▸ GEGEVEN INSTRUCTIE
Herschaal de gegevens beginnend bij de regel met "You are a computer-use agent. This" en eindigend bij het einde van de gegevens, beide grenzen inbegrepen. Geef alleen deze regels volledig opnieuw, met uitsluitend de coördinaten in de antwoorden vermenigvuldigd met 1,1 en afgerond op gehele getallen, waarbij halven naar boven worden afgerond.

▸ AANGELEVERDE GEGEVENS
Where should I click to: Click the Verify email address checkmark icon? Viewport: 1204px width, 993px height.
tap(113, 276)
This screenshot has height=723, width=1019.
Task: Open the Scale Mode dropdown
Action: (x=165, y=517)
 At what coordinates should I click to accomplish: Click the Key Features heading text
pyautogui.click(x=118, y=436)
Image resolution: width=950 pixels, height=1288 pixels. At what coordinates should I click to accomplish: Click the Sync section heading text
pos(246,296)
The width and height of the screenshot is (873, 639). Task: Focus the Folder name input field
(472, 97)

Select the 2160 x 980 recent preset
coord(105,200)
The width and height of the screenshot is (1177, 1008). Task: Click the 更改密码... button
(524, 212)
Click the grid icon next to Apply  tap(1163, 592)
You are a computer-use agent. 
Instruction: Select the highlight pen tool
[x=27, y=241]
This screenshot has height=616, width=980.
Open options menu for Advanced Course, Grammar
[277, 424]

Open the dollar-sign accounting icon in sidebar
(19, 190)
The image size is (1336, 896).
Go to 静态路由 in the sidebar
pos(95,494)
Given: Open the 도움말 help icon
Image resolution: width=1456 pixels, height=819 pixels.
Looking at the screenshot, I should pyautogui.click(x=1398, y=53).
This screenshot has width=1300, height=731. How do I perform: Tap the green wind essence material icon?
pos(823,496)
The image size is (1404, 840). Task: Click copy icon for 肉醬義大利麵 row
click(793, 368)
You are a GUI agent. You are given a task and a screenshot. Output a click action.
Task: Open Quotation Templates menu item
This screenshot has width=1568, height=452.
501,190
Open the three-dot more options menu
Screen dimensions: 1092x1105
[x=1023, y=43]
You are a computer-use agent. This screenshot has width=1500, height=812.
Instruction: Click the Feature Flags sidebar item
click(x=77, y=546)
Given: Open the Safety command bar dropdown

▸ ANTWOORD OP OPGAVE
You are a computer-use agent. This screenshot has width=1500, height=812.
Instruction: Click the Feature Flags sidebar item
click(x=85, y=601)
Given: Open the Safety command bar dropdown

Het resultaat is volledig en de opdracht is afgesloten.